TASK LIST:
(a) According to the passage on Wyly's business ventures, how much did he get for Sterling Software when he sold it in March 2000?
(b) Continue the passage on Wyly's business ventures and political giving, starting after its final sentence.

Emboldened by his success, he embarked on his next corporate adventure, which would pit him directly against AT&T. Wyly wanted to build a nationwide digital network that would give computers a way to transmit data outside of phone lines. But AT&T, which wanted to keep that data business for itself, stood in his way. Wyly’s company, Datran, spent some $100 million waging a technical and regulatory battle—and lost. But then Wyly challenged AT&T’s monopoly in court. The case resulted in a $50 million settlement to Datran and other parties in 1980 and helped pave the way for a breakup of Ma Bell in 1984.

Meanwhile, Wyly was busy starting or acquiring multiple other businesses, including Bonanza Steakhouse, which he bought as a small regional steakhouse in 1967 and expanded to 600 locations before selling it in 1989. He started Sterling Software in 1981, which he sold for $4 billion in March 2000, just before the dot-com crash. And in 1982 he scooped up Michael’s when it had just six locations and turned it into a nationwide arts-and-crafts retailer, which he sold to Bain and Blackstone for $6 billion in 2006.

Even before he broke into the billionaire ranks, Wyly became a prominent donor to the Republican Party and its causes. In the 1960s, Wyly directed Richard Nixon’s presidential election efforts in Texas, and later he donated to the campaigns of George H.W. Bush, George W. Bush, John McCain, Bob Dole and Jeb Hensarling.

PROVIDED MATERIAL:
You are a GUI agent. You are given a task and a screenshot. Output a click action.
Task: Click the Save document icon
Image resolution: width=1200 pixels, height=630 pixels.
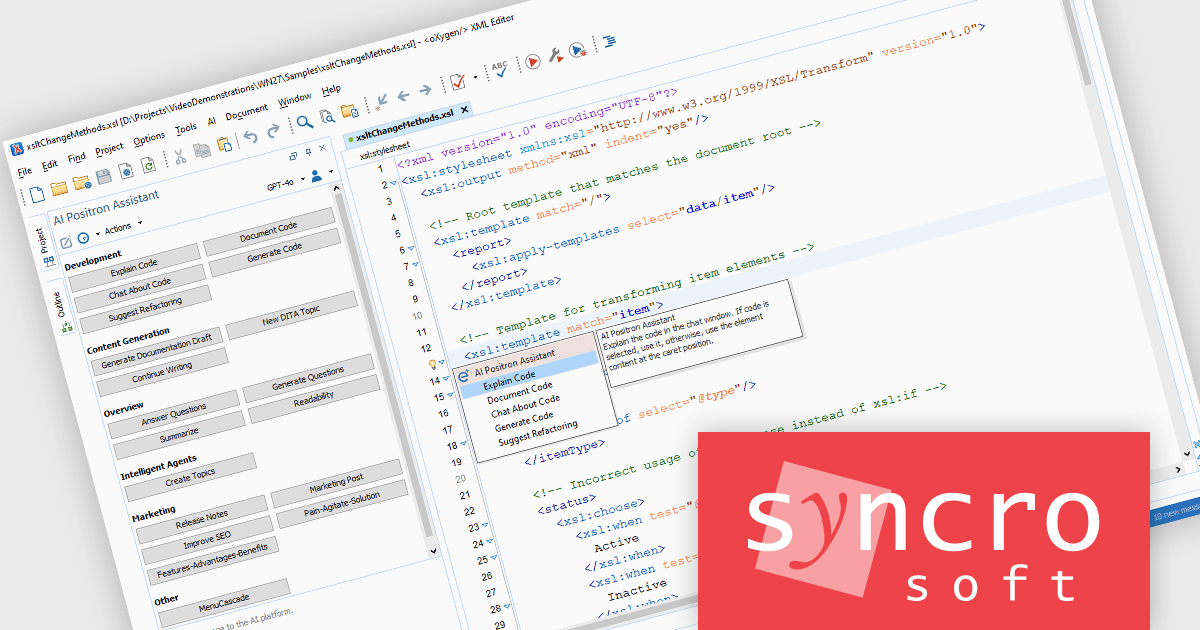[x=103, y=176]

RESPONSES IN ORDER:
(a) $4 billion

(b)
He and Charles also—most notoriously—bankrolled the “Swift Boat Veterans for Truth” campaign ad in the 2004 presidential campaign, which questioned the war record of Senator John Kerry. The ads were largely discredited as an unproven smear campaign, but they came to represent a new, coarsened type of political campaigning known as “swiftboating,” which now commonly means turning a candidate’s virtue against them.

Wyly hasn’t retired completely from politics, or at least from addressing hot-button political issues. He has spoken out against Trump for his anti-immigrant rhetoric and is working on his second book about immigration, which tells the stories of successful immigrants like PepsiCo’s Indra Nooyi, Google’s Sergey Brin and Tesla’s Elon Musk. “It was inspired by all the public talk that seems dumb. There’s a lot of anti-immigration talk and we are a nation of immigrants. All of us came from somewhere,” says Wyly, who frequently talks about his own Scottish and Irish ancestry.

“A scheme of secrecy”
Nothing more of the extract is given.